Effect of laser texturing on the antiwear properties of micro-arc oxidation coating formed on Ti-6Al-4V

In this study, the advantages of laser texturing and micro-arc oxidation were combined to prepare an antiwear coating with a graded structure to improve the antiwear properties of titanium alloys. The morphology, structure, and composition of the coating were characterized by 3D surface profiler, SEM, EDS, and XRD, respectively. The antiwear properties and wear reduction effect of the composite coating were analyzed by using friction coefficient, wear rate, and wear scars.
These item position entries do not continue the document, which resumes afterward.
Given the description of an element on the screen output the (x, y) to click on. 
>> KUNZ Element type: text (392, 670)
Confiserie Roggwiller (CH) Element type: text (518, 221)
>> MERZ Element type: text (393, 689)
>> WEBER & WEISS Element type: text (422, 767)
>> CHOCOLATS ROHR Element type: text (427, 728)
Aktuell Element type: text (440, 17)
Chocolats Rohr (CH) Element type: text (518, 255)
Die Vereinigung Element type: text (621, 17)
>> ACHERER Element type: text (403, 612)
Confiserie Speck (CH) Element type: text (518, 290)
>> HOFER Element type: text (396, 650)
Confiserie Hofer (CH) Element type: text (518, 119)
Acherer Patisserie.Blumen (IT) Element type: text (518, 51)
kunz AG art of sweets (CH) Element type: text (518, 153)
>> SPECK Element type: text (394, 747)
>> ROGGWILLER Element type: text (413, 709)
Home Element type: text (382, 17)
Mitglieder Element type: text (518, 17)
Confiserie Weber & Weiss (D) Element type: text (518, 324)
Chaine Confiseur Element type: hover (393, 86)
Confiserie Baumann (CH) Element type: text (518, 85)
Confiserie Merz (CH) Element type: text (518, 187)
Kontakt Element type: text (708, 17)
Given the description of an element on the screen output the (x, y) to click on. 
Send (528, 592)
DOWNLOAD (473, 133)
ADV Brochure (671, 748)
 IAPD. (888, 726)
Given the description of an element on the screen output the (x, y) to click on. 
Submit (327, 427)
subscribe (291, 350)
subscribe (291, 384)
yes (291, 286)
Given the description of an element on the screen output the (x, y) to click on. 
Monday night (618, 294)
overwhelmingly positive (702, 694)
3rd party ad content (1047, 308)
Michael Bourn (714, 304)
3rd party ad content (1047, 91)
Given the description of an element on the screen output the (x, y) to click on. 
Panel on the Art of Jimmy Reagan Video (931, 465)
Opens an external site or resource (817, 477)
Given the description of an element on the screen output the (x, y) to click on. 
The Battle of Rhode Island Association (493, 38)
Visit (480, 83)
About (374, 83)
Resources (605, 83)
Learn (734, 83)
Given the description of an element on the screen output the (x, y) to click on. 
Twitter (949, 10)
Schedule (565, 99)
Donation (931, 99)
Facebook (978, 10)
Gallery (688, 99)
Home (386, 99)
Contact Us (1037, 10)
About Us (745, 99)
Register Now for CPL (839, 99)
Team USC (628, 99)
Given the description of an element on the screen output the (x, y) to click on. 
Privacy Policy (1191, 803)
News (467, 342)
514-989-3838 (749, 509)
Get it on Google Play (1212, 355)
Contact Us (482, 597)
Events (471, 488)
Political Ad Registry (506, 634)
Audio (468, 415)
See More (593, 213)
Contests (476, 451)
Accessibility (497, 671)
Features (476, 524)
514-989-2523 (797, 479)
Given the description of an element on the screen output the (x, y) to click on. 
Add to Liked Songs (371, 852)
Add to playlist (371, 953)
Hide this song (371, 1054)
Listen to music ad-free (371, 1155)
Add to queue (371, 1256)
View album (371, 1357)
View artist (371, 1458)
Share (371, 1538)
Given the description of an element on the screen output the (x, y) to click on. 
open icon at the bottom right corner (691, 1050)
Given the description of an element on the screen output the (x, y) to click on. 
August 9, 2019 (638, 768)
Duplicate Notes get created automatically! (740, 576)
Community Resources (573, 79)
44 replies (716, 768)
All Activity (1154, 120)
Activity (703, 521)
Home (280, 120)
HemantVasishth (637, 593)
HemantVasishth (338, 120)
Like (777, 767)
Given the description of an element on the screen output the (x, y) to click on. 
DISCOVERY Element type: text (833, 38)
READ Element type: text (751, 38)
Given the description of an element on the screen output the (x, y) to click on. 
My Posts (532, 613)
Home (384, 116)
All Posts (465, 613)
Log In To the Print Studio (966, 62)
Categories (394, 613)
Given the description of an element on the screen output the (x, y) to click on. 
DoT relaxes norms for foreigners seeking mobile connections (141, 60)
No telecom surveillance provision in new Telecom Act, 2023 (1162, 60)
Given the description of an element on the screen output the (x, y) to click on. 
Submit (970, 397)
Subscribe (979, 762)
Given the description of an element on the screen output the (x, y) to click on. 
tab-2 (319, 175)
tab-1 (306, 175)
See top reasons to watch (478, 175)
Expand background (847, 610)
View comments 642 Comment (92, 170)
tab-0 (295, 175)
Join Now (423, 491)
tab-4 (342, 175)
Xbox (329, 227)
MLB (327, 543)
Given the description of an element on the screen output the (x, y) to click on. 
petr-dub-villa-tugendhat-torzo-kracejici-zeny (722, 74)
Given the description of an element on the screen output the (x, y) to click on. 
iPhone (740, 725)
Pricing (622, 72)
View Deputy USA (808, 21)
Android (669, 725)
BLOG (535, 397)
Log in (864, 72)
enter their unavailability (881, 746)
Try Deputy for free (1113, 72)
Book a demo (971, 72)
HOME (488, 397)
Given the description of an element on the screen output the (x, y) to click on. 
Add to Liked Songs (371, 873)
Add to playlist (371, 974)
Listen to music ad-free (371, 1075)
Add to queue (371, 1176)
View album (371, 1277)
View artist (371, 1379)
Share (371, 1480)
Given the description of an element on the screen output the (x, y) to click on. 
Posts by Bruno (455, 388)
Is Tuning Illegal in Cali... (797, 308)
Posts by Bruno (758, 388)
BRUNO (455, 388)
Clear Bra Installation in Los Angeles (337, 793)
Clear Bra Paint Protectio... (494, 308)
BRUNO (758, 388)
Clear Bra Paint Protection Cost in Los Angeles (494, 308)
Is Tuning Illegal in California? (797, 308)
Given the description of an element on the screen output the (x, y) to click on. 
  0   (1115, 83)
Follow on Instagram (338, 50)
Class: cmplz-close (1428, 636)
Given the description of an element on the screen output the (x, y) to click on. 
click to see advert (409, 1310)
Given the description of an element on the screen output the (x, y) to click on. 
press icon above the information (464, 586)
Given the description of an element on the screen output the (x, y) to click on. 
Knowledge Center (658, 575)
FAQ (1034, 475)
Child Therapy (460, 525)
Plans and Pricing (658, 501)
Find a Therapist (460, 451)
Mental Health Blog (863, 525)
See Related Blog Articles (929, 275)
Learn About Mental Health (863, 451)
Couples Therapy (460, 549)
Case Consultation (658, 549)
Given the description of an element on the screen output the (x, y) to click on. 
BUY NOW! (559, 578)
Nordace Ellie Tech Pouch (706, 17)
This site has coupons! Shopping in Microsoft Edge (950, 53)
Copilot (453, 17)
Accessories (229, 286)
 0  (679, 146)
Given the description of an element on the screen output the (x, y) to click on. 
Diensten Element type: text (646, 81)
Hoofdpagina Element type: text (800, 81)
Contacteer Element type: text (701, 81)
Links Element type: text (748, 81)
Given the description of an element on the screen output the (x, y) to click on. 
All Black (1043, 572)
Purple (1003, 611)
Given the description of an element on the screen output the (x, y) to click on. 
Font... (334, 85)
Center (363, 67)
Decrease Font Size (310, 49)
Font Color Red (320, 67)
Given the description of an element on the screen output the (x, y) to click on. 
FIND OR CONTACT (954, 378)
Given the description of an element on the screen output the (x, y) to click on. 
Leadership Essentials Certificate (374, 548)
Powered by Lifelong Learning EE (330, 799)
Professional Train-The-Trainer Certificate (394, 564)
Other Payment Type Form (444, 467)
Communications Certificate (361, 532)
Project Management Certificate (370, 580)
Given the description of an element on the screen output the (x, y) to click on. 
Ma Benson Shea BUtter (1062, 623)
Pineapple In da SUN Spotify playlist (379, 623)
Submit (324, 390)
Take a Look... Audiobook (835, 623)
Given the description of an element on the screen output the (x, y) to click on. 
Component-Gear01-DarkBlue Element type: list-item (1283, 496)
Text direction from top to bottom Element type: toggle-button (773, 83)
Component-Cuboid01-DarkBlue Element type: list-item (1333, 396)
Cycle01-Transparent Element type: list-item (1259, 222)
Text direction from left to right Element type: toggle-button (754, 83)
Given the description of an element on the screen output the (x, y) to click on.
The results indicated that the micro-arc oxide coating consisted mainly of anatase and rutile, and higher proportions of rutile were detected in the laser texture composite micro-arc oxide (LT/MAO) coatings. The main elements of the micro-arc oxidation coating were Si, Ti, and O. Laser texturing can significantly reduce wear rates and improve the antiwear properties of the micro-arc oxidation coating. Compared with the untextured micro-arc oxidation coating, the wear rate and average friction coefficient of the LT/MAO coating were reduced by 26 % and 28 %, which were 0.262 × 10−6 mm3·N−1·m−1 and 0.23, respectively. Meanwhile, the LT/MAO coating exhibits longer life under extended wear. In the later stages of wear, the coating debris from the inner edge of the microgroove floated to the upper surface forming secondary lubrication and extending the protective effect of the micro-arc oxidation coating on the substrate.